ためしてガッテン「環境ホルモン」から見えてきたもの

 先月放映されたためしてガッテン「環境ホルモン」を見てから、NHKのすべての番組、ニュースも含めてエンターテイメントショーに見えて仕方がない。科学番組のコメンテーターが話している内容も構成されているのだなと思ってしまうし、ニュースで流される市民へのインタビューも意図的な質問をした結果なのかなと思ってしまう。
 テレビというメディアは、どうがんばってみても一方向メディアだと思う。NHKや民法の討論番組でFAXやメールを使って市民参加型の双方向番組を模索しているのはわかるが、そこに、番組製作側の選別・選択がどうしても入ってしまうため、双方向になっていないと思うのである。
 行政は、インターネットを利用した情報発信を拡大してきている。各省庁は、審議会の内容をホームページ上で公開したり、パブリックコメントの結果を公表している。リスクコミュニケーションが浸透し始めた結果で、良い情報も悪い情報も公開されている。情報を開示された側(市民サイド)は、それらの情報を吟味した後、パブリックコメントを寄せる。情報を開示した側(行政)は、パブリックコメントを参考に再検討して、その結果をまた公表し、最終結果とする。
 このプロセスは、テレビでは難しいと思う。制作者がどうしても介入するテレビのシステムの場合、入り込みべきではない第三者が入ってしまうため、公平な議論にならない。やはり、インターネットを利用する以外に方法は無いのだと思う。

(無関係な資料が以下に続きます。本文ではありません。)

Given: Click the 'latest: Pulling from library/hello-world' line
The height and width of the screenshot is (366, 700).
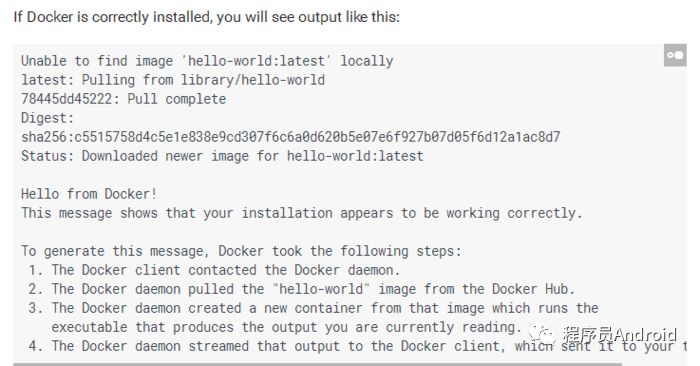Looking at the screenshot, I should click(173, 80).
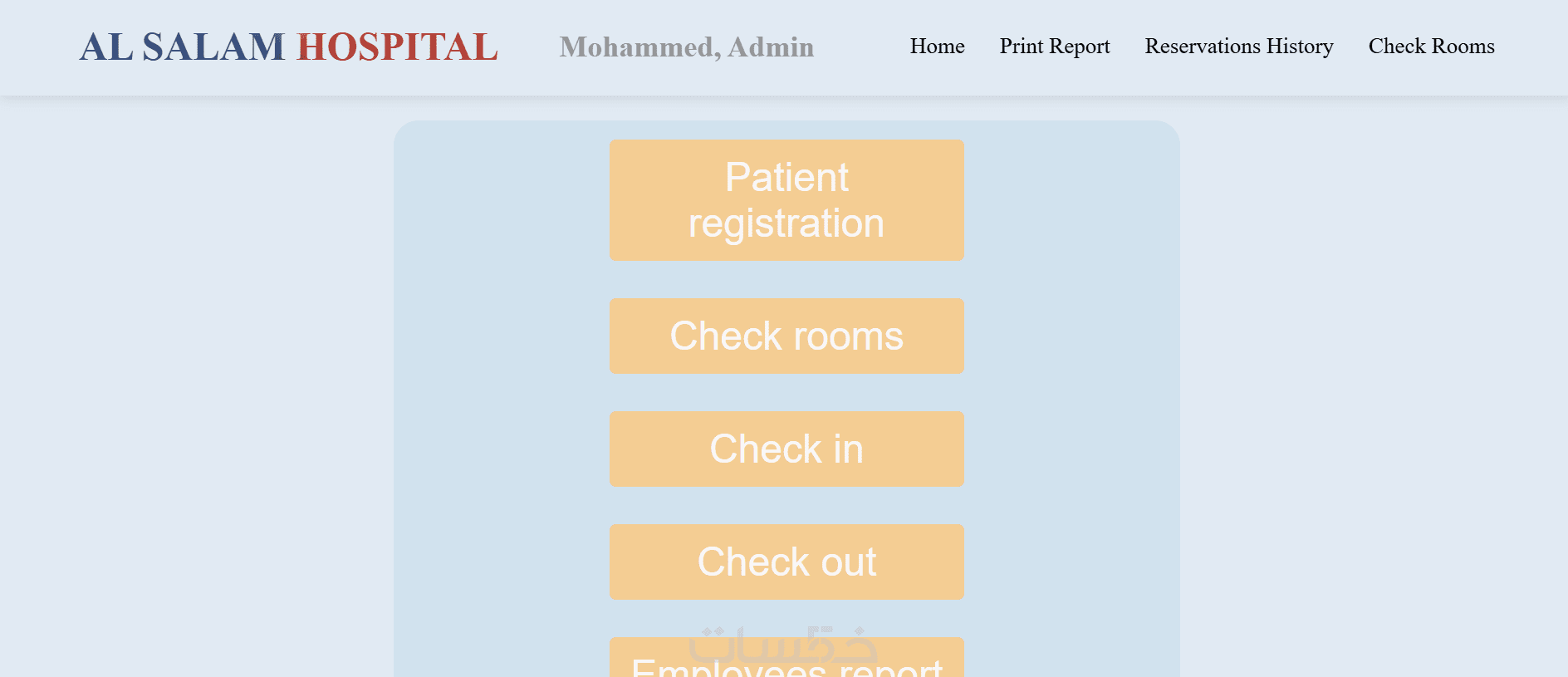Viewport: 1568px width, 677px height.
Task: Begin a patient check in
Action: pos(786,449)
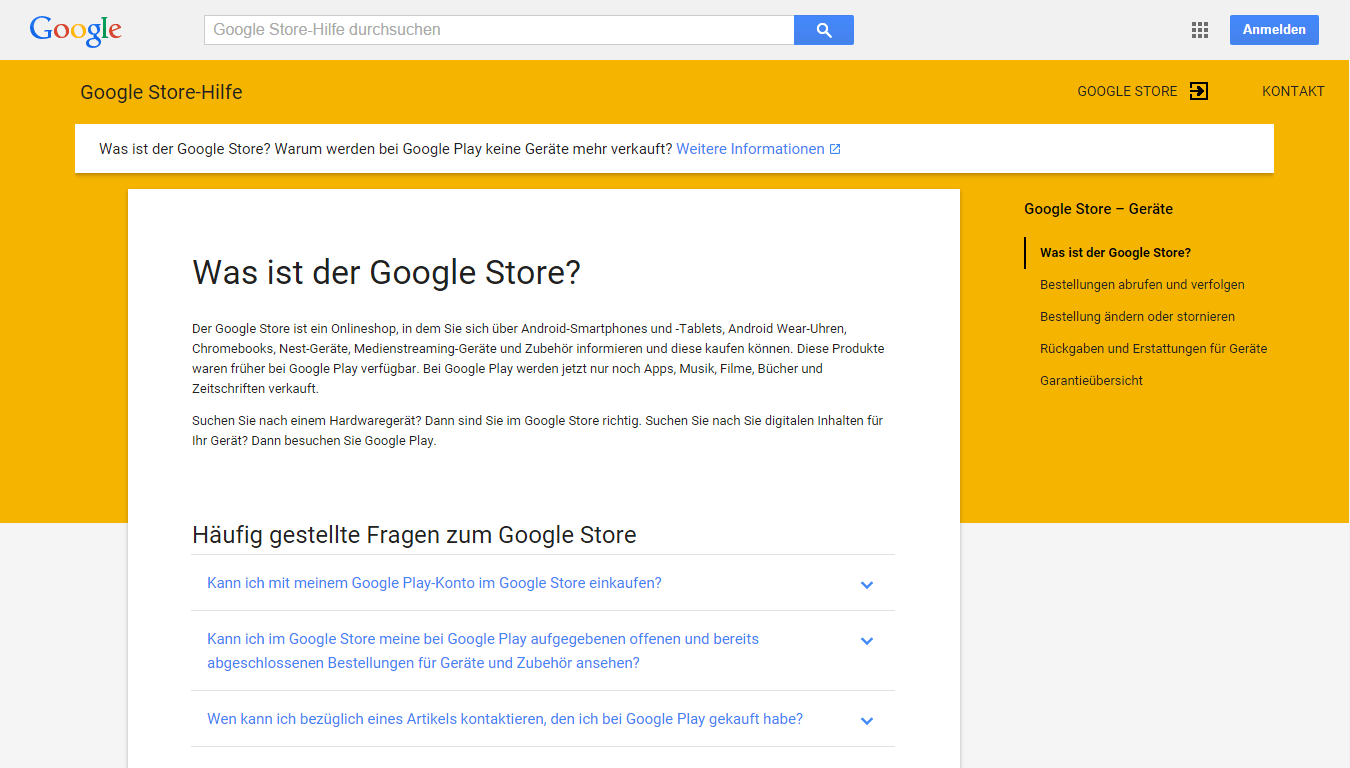Image resolution: width=1350 pixels, height=768 pixels.
Task: Open the KONTAKT menu item
Action: (x=1293, y=91)
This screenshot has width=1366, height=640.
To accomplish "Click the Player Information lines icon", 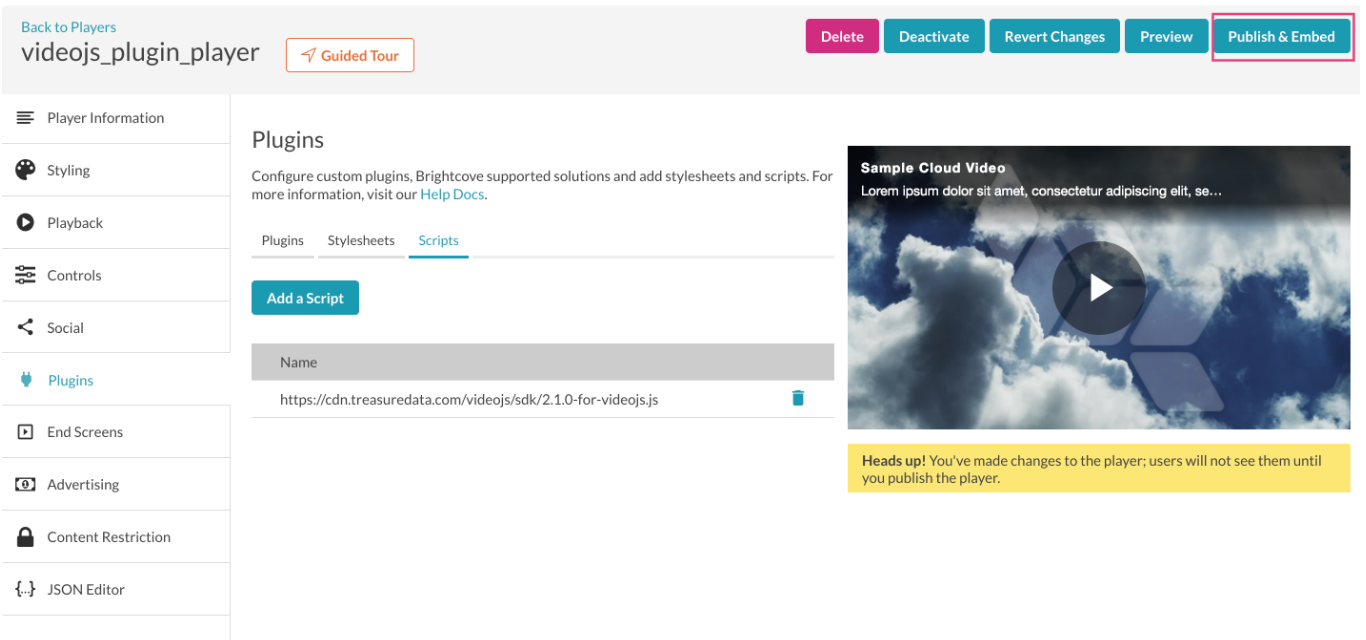I will click(x=25, y=118).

 リスクコミュニケーションにとって、インターネットとは欠かせない材料になりそうだ。逆の言い方をすると、インターネットの普及がなければ、今の行政の情報公開システムは成り立たなかったのではないだろうか。
 ただ、インターネットが普及したといっても、まだまだテレビから情報を得る人々が圧倒的に多いのも事実だと思う。圧倒的多数の人たちが、制作者やスポンサーの選別・選択を受けた情報しか入手していない。せめて、新聞などの他の情報も読み、比較検討することをしていれば、被害は少ないかもしれないが、活字離れが進んでしまった今、そうしたことを行っている人の数はあまり多くないのでは無いだろうか。

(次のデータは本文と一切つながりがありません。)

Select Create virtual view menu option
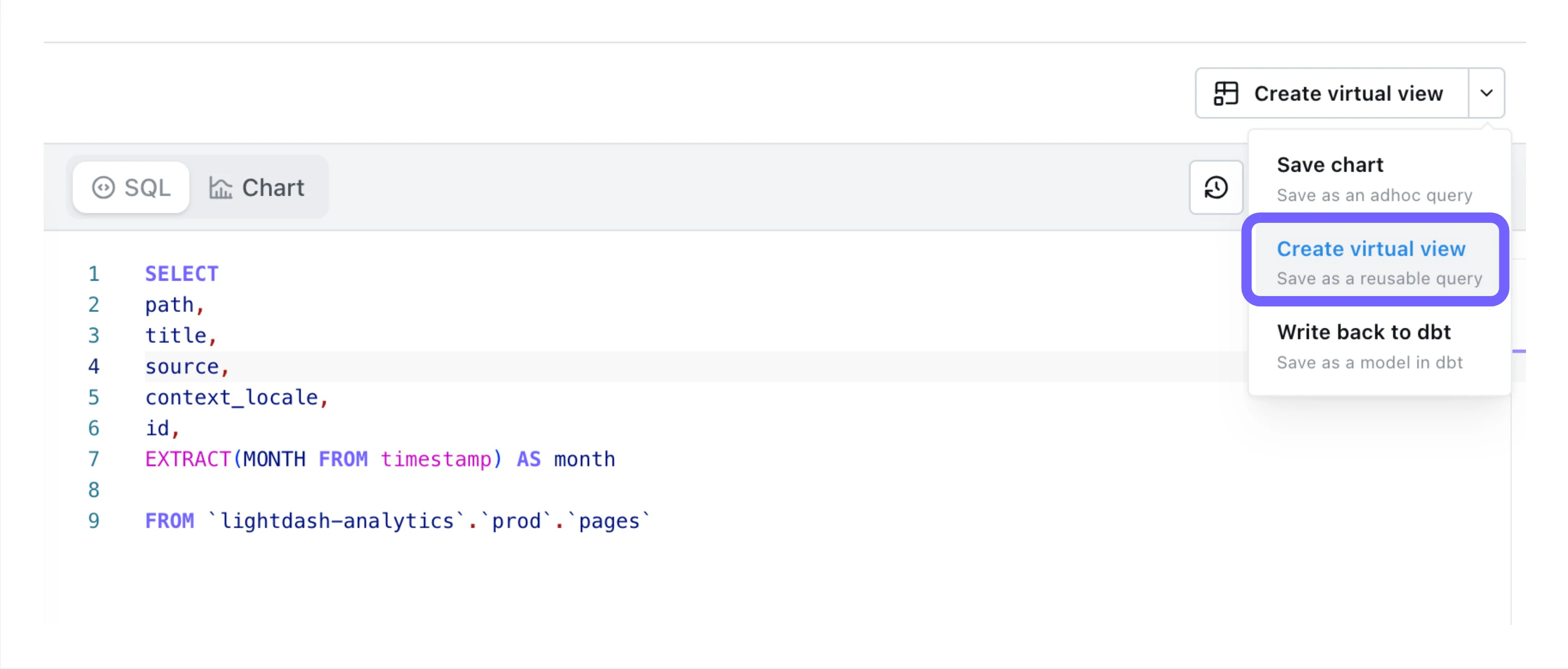 1370,249
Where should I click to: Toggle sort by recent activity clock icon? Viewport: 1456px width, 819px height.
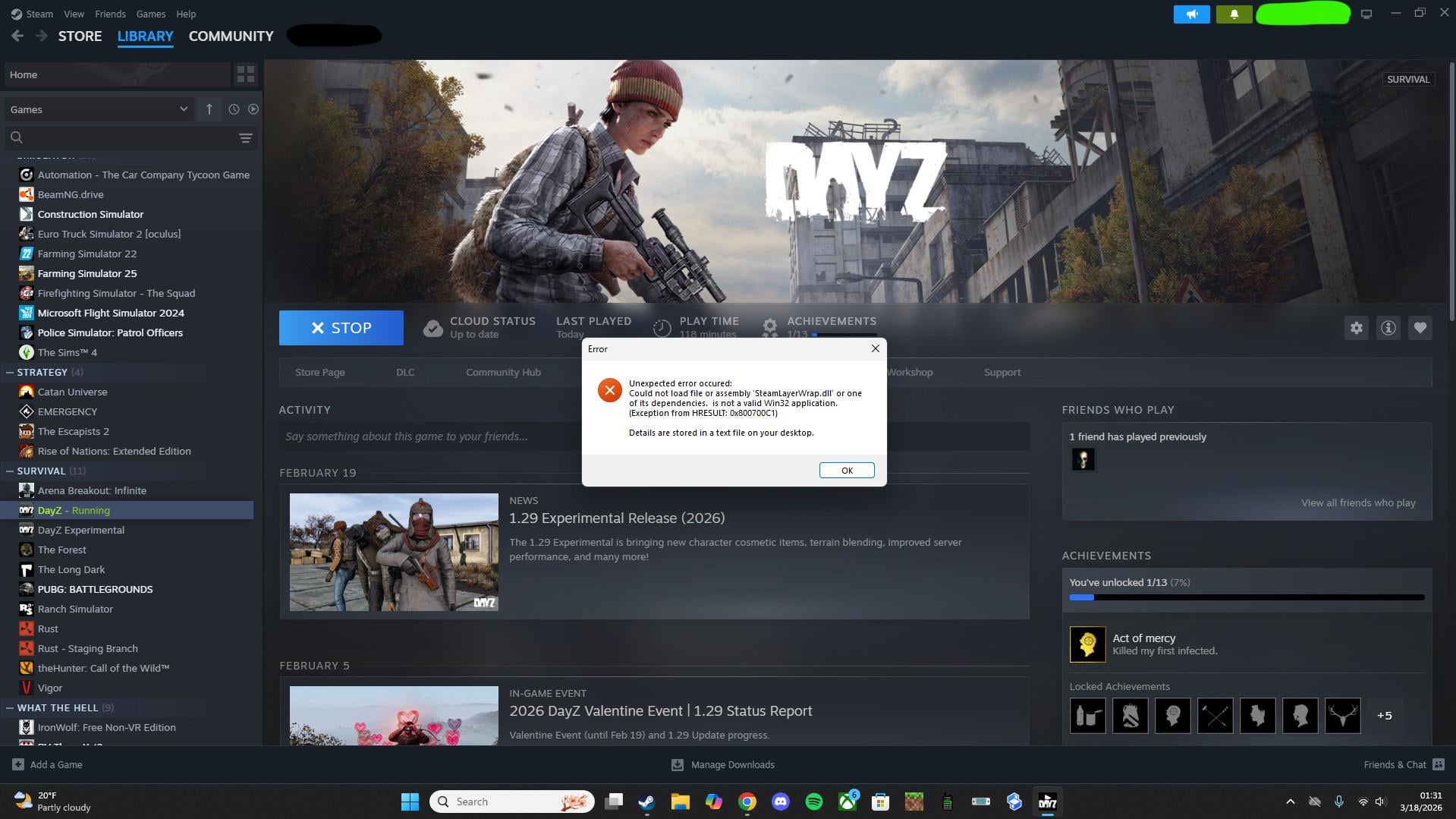234,109
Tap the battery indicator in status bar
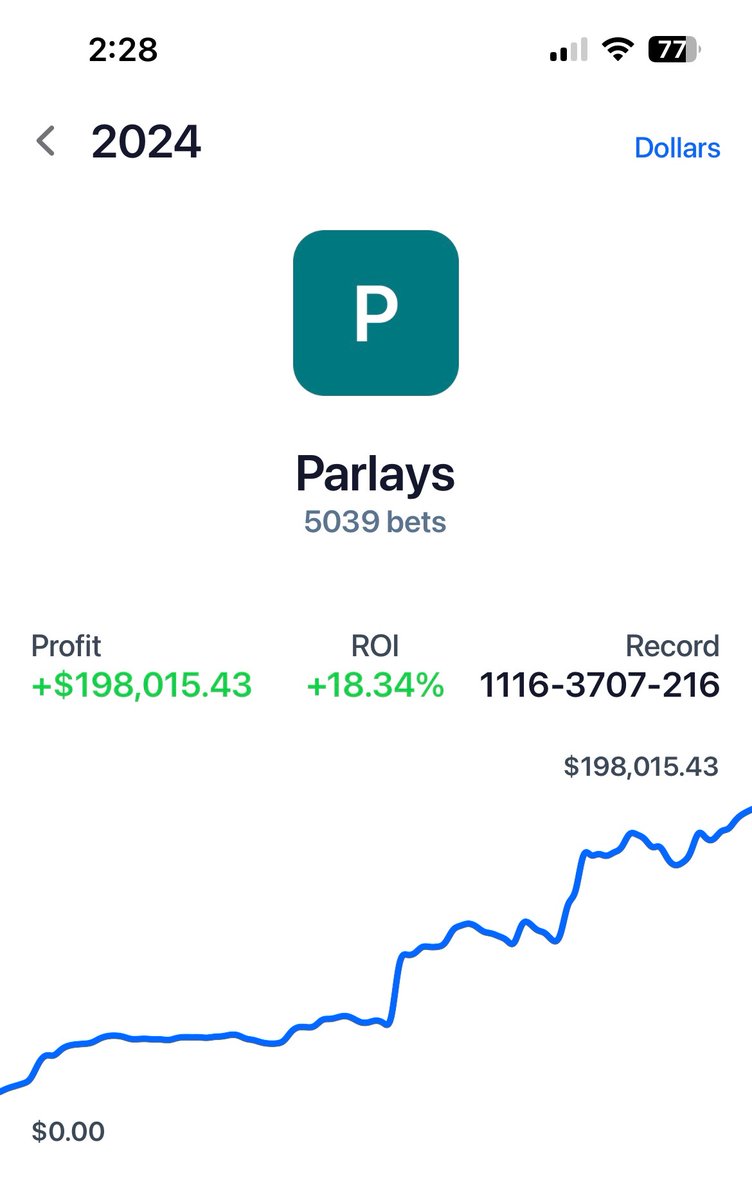 tap(675, 50)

 今の子どもたちは、学校でパソコンを習い、インターネットにふれる機会があるみたいだ。中学生や高校生には、ぜひ、行政が公開している情報の見方、議論の仕方、そして、リスクコミュニケーションについても教えてあげて欲しい。一人でも多くの人が是か非かの単純な二者選択論ではなく、確率論的な思考を活用したある範囲をもった結論を導けるようになってもらいたい。
 子どもたちは、感情論や恐怖心に駆られた不安感、そして天然物思考から安直に判断してしまう大人を見習ってはいけない。